In their study, the Duke researchers found that one form of hereditary spastic paraplegia is linked to a gene called REEP1. The gene normally produces proteins that support the cell's energy source, the mitochondria. But a defect in the gene may disable its proteins from performing their normal functions in mitochondria – most notably the mitochondria within the nervous system's cellular pathways. Precisely how this protein malfunction occurs is still unknown, said Margaret Pericak-Vance, Ph.D., director of Duke's Center for Human Genetics and co-leader of the study.
The Duke scientists began their search for genes associated with the disease by studying two families whose members had hereditary spastic paraplegia.
Using gene-mapping techniques, the researchers identified a small stretch of DNA on chromosome 2, where the disease-causing gene was thought to reside. The researchers screened nine candidate genes that play a potential role in governing the cellular pathways of neurodegenerative disease. By meticulously examining the DNA sequence of those genes, the researchers located mutations -- changes in the DNA sequence -- in the REEP1 gene among people who have hereditary spastic paraplegia but not in their unaffected relatives.
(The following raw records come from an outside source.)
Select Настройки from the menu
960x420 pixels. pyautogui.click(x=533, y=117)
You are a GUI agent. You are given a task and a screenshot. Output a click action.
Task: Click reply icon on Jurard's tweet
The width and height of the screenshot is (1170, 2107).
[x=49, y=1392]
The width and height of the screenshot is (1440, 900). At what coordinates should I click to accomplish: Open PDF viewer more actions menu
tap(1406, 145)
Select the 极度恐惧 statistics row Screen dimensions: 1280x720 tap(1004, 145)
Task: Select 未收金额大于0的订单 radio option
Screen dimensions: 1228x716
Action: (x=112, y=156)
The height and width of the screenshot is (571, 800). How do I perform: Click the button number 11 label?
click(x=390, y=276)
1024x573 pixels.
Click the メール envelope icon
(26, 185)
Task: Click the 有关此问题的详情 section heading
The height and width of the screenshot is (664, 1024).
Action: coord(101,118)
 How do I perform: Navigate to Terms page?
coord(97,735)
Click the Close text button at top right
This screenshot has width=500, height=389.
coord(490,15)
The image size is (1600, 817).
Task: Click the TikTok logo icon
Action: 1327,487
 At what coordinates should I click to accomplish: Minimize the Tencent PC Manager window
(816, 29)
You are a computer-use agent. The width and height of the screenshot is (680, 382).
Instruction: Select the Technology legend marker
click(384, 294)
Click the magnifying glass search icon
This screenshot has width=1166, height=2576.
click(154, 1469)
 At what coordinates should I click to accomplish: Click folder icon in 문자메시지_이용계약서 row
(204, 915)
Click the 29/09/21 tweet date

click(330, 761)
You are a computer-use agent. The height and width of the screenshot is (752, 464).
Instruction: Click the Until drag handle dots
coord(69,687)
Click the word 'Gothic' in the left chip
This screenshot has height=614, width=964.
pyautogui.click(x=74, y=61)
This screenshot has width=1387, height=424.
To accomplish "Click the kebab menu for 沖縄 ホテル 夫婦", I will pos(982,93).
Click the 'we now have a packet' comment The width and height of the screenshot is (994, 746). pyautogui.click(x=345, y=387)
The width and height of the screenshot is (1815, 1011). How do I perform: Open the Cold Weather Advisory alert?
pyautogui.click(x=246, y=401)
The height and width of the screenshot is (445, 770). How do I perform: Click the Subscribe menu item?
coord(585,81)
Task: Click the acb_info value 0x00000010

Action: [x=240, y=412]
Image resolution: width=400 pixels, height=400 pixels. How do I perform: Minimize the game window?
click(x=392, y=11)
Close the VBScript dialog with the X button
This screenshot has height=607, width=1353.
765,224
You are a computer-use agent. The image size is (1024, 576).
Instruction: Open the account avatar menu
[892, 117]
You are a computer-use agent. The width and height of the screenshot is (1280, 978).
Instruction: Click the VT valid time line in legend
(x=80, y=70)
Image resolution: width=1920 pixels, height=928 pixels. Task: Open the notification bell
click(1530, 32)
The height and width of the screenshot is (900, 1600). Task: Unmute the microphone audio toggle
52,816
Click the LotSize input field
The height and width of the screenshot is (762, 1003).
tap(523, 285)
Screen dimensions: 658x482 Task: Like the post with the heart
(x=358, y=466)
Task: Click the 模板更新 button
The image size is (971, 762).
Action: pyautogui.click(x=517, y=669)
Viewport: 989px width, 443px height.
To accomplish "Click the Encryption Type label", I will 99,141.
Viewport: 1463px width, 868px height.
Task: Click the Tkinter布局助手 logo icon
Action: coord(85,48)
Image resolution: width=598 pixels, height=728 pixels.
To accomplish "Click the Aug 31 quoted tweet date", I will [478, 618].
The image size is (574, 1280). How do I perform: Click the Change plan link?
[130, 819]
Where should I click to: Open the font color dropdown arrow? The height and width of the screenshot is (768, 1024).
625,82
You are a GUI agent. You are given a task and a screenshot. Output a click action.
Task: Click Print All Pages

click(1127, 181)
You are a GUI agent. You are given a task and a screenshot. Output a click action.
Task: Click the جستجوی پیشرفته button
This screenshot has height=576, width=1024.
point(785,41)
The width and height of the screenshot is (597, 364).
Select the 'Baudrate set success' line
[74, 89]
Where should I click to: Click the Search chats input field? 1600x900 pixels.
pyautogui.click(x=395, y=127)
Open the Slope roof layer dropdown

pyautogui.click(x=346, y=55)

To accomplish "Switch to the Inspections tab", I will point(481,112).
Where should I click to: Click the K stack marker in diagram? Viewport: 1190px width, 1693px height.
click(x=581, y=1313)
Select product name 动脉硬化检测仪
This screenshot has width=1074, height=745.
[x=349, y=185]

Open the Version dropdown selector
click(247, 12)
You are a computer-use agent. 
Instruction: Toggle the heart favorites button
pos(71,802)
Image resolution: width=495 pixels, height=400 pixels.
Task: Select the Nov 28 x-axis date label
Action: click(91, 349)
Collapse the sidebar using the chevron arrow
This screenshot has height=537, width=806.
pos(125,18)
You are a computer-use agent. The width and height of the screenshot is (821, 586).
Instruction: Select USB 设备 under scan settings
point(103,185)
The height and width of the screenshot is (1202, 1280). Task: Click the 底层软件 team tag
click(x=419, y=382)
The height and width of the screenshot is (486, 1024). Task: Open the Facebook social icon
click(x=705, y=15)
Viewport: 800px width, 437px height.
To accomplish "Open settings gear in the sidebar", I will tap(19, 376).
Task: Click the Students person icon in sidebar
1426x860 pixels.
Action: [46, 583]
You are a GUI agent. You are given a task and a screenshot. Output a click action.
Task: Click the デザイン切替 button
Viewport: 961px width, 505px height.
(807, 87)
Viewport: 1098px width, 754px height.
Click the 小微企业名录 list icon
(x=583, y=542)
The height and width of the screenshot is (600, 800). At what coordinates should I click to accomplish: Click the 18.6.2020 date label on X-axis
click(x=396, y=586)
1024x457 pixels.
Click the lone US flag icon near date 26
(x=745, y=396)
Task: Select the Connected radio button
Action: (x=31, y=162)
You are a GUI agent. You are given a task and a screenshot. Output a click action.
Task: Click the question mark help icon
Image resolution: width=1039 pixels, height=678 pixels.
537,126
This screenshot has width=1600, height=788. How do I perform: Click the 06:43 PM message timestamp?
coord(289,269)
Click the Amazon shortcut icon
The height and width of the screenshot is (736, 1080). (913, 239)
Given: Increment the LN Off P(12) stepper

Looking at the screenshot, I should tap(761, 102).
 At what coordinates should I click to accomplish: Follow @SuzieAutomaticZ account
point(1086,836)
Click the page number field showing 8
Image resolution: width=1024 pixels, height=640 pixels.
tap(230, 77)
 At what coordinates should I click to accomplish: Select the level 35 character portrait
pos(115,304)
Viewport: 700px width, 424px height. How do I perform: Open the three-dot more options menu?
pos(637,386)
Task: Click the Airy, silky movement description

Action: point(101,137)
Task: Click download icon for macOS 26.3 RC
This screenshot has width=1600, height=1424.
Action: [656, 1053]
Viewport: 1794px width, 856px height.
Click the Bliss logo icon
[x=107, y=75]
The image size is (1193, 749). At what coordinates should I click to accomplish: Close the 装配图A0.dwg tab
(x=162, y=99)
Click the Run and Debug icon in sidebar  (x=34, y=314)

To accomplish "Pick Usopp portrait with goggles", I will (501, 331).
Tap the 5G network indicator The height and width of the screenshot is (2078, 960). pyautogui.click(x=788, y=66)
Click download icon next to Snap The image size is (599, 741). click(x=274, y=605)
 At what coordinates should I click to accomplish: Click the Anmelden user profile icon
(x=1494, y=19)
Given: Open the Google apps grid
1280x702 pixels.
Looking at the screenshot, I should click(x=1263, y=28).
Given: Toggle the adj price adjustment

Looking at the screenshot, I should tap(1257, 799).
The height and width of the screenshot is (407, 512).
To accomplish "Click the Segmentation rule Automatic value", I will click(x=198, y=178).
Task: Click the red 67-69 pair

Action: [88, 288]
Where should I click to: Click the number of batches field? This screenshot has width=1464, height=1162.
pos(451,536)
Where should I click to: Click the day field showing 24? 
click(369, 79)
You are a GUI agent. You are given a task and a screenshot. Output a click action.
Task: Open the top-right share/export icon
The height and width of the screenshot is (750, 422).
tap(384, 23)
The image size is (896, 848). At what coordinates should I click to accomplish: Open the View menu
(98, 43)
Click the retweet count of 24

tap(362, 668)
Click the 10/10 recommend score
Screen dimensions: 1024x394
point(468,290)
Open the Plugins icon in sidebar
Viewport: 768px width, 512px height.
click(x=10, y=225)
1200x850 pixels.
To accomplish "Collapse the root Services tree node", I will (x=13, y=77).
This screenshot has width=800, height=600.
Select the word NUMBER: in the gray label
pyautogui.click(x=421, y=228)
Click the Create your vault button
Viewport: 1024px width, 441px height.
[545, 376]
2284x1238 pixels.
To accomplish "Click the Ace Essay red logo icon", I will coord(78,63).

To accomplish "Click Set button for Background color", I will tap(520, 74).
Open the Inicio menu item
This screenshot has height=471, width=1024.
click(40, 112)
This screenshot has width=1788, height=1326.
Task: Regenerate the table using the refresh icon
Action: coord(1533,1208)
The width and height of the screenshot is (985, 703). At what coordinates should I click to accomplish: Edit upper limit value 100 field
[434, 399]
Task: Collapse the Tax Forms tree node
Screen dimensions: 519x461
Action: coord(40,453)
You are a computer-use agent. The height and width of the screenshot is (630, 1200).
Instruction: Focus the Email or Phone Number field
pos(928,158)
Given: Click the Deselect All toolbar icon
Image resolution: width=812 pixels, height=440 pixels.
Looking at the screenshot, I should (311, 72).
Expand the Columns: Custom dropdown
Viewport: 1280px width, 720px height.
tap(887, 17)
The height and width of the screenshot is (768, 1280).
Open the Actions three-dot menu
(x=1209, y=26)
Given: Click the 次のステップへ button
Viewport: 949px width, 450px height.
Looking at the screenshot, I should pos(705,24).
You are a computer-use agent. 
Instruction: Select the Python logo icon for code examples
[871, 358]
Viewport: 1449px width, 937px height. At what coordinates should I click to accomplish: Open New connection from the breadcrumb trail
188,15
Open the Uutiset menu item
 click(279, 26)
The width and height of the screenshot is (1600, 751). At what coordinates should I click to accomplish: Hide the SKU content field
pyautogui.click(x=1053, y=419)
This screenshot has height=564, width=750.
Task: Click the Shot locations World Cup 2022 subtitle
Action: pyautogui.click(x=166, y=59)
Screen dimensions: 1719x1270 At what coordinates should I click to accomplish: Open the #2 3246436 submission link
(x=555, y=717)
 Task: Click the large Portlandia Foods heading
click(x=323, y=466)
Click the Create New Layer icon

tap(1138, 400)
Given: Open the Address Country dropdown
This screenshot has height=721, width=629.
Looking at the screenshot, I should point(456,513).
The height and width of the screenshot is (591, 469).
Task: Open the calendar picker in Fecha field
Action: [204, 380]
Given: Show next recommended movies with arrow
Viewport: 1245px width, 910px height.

Pericak-Vance and team member Allison Ashley-Koch, Ph.D., said that the discovery of REEP1's role in hereditary spastic paraplegia strengthens the evidence that defects in mitochondria are responsible for many types of neurodegenerative diseases. For example, scientists have discovered that Lou Gehrig's disease is caused by mutations in SOD1, a gene whose protein is also expressed in mitochondria.
With REEP1's role now identified, scientists are developing a genetic test to identify patients who have the defect, Züchner said. The Duke team has licensed its gene discovery to Athena Diagnostics Inc. to develop a genetic test for patients at risk for the disease.
Other members of the research team were Gaofeng Wang, Khan Nhat Trans Viet, Martha Nance, Perry Gaskell and Jeffrey Vance.